__Work task A__
Which two types of co-infection does the passage on ADE in DENV and ZIKV co-infection say the study considered?
__Work task B__
Quote the passage on ADE in DENV and ZIKV co-infection from "Through numerical simulations, we" up to and including "the subsequent co-infection.".

__Study text__
• • • •

Through numerical simulations, we quantitatively examined the impact of ADE on the virus dynamics of both DENV and ZIKV when an individual is coinfected with the two viruses. In the current study, we considered two types of co-infection, i.e. simultaneous co-infection and subsequent co-infection. As for the case of simultaneous co-infection, we predict that the increment of the peak viral load induced by ADE is very small compared with sharp increase in the secondary infection. This means that the pre-existence of immunity to one virus is the determinant of the high-level ADE effect, which also indicates that the ADE effect may have a greater influence on the second virus during the subsequent co-infection.

• • • •

Records from a data source
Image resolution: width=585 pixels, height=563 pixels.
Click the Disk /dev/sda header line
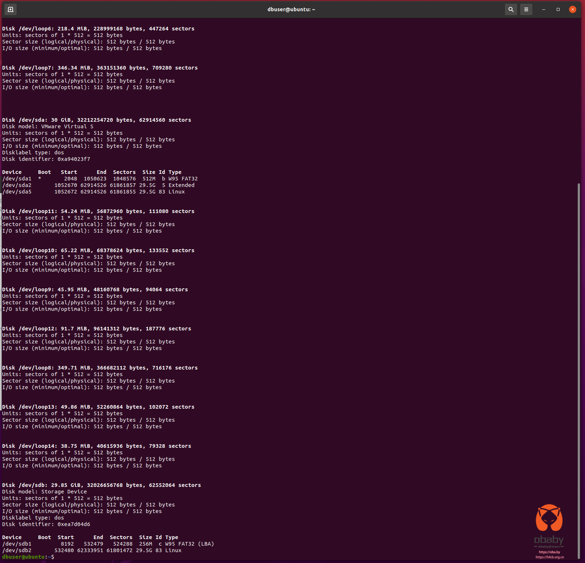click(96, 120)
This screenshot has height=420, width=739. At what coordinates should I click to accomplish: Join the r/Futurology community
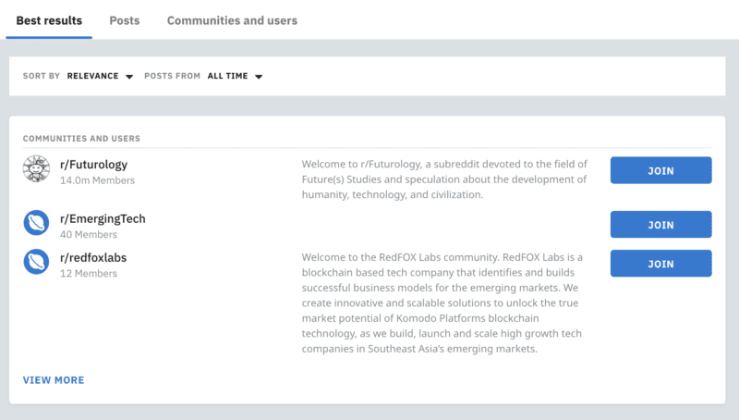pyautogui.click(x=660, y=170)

• • • •

__Exercise answer A__
Simultaneous co-infection and subsequent co-infection.

__Exercise answer B__
Through numerical simulations, we quantitatively examined the impact of ADE on the virus dynamics of both DENV and ZIKV when an individual is coinfected with the two viruses. In the current study, we considered two types of co-infection, i.e. simultaneous co-infection and subsequent co-infection. As for the case of simultaneous co-infection, we predict that the increment of the peak viral load induced by ADE is very small compared with sharp increase in the secondary infection. This means that the pre-existence of immunity to one virus is the determinant of the high-level ADE effect, which also indicates that the ADE effect may have a greater influence on the second virus during the subsequent co-infection.